元の文章 —
--------------------------------
過去3度出場、アスリートアンバサダー・寺田明日香さんと辿る世界陸上感動の名シーン

今週の「SPORTS BEAT」は、女子100mハードルで世界陸上には3回、東京オリンピックにも出場した寺田明日香さんのインタビューをお届けしました。
寺田明日香さんは1990年生まれ、北海道のご出身。
陸上競技100mハードルでインターハイ3連覇、日本選手権3連覇などの好成績を残した後、摂食障害・疲労骨折等により2013年に引退。
結婚・大学進学・出産を経て、2016年に女子の7人制ラグビーに転向する形で現役復帰し、日本代表練習生として活動したのち、2019年から陸上競技に再転向。
100mハードルで12秒97と、日本人初の12秒台と19年ぶりに日本新記録を樹立し、世界陸上に出場。
2021年には2度の日本記録を更新。日本選手権では優勝を果たし、東京オリンピックに出場。日本人21年ぶりとなる準決勝進出を果たしました。
ママハードラーとして活躍を続けてきましたが、今年(2025年)4月、今シーズンをもって競技者としての第一線から退くことを発表されています。


──お久しぶりです。この番組では2017年の9月以来です。7人制ラグビーに挑戦している時にお越しいただいたんですけれども、それから8年、いろいろありましたね。

そうなんです。いろいろありまして、陸上も始めてしまいまして(笑)。

──素晴らしい活躍ですよね。

ありがとうございます。また呼んでいただけて嬉しいです。
--------------------------------
やること —
[1] 寺田明日香さんの記事を読んで、次の問いに答えてください。
(a) 寺田さんが陸上競技を一度引退したのは何年ですか。
(b) 2016年に現役復帰したとき、寺田さんはどの競技に転向しましたか。
(c) 東京オリンピックでの準決勝進出は、日本人として何年ぶりでしたか。
[2] 寺田明日香さんの記事を、最後の文のあとから続けて書いてください。
このあとの行は使わなくても大丈夫です。

記録データ —
--------------------------------
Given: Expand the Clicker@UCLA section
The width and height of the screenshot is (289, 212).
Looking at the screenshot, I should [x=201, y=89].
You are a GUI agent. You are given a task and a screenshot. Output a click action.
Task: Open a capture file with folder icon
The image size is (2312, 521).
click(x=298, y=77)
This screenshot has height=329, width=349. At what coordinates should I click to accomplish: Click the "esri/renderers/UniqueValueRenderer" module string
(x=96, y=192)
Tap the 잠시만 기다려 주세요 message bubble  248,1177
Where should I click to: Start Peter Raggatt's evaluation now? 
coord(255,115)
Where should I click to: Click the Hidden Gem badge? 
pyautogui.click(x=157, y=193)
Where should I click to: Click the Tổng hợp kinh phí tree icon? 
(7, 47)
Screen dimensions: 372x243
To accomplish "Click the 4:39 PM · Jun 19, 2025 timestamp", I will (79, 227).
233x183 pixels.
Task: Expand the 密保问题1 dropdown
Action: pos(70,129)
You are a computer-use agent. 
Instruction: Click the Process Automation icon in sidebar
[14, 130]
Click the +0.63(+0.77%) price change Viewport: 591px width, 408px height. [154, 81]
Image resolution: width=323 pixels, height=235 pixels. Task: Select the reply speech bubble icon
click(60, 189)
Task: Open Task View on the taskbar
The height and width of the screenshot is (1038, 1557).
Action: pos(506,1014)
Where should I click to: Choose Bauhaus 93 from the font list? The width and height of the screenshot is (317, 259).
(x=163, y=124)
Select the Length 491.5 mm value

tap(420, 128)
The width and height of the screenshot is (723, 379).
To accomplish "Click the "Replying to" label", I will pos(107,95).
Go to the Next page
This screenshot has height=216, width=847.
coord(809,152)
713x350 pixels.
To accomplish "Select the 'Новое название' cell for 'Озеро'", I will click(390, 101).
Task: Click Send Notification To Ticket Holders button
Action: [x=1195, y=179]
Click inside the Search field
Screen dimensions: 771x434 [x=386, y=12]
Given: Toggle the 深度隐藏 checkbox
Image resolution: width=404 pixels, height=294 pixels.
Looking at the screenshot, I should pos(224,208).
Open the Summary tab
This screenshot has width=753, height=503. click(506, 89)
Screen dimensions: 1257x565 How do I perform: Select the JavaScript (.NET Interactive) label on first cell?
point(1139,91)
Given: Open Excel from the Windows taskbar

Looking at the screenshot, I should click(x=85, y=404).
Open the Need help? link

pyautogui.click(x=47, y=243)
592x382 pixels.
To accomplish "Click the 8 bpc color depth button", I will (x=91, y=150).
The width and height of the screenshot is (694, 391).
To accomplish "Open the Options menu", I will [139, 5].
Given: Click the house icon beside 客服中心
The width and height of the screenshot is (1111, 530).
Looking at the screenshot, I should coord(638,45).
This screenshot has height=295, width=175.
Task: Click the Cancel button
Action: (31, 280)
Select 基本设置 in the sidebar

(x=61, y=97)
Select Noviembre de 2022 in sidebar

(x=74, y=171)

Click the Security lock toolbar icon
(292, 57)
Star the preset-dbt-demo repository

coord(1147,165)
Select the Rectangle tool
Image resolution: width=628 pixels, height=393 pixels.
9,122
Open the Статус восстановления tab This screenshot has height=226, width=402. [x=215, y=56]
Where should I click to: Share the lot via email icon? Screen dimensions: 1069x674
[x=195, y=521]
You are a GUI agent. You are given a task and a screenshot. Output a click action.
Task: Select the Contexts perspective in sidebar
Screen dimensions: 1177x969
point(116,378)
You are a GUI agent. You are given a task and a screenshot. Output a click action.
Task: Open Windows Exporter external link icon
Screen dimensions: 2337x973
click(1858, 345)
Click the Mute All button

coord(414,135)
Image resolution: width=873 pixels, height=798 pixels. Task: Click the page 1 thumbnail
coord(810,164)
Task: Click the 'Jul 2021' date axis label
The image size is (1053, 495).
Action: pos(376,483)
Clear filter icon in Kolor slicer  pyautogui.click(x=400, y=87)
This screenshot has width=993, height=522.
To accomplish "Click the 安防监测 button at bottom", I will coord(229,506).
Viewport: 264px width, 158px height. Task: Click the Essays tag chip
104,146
--------------------------------
課題ごとの答え —
[1]
(a) 2013年
(b) 女子の7人制ラグビー
(c) 21年ぶり

[2]
──今週はまず盛り上がった世界陸上について伺っていきたいんですけれども、日本中が熱狂しましたね。

本当にありがたくて。世界陸上の観客動員数が4番目ですからね。

──日本人選手もインタビューで「応援が地鳴りのようだった」と仰っていましたけれども、やっぱりすごかったですか?

すごかったです。私があの感じを体感したのはボルトさんが世界記録を出した時ぐらいだったんです。本当に出ている選手が羨ましいなと思いました。

──今回、東京で行われた世界陸上は初日から競歩でメダルを獲得。

男子35kmの勝木選手がやってくれました。でも、ご本人はやっぱり金メダルを目指していたので、最後は悔しいと何度も仰っていましたが、でも第1号ですからね。
藤井さんも銅メダルを獲得しましたけれども、女子競歩で日本人初のメダルなんです。

──競歩って不思議なスポーツじゃないですか。競歩はルール内で、自分の中にリミッターを決めてやらなければいけない唯一の競技だなと思っていて、本当に難しい競技だなと。

すごく難しいです。私はコーチ研修で競歩を教えていただいたんですが、スタート直後からベントニー(膝が伸びていない状態の時がある違反のこと)する気配しかないんです(笑)。競歩って、膝が曲がっていると駄目なんですよ。

──他に寺田さんの印象に残った選手はいらっしゃいますか?

やっぱりすごく盛り上がったのはライルズ選手じゃないでしょうか。

──日本のアニメが大好きだということで、速さももちろんですけれども、どんなポーズをしてくれるのかという。日本を愛してくれているというだけで応援したくなっちゃいましたよね。

本当にそうですね。男子の4×100mリレーはご覧になりましたか?日本チームがONE PIECEのルフィのポーズを取ったんです。その時のライルズ選手の喜びよう(笑)。

──めちゃくちゃ喜んでいましたよね(笑)。
ハードルで言うと、村竹ラシッド選手がオリンピックに引き続き決勝に進出したと。5位に入るってすごいことじゃないですか。なのに悔し涙。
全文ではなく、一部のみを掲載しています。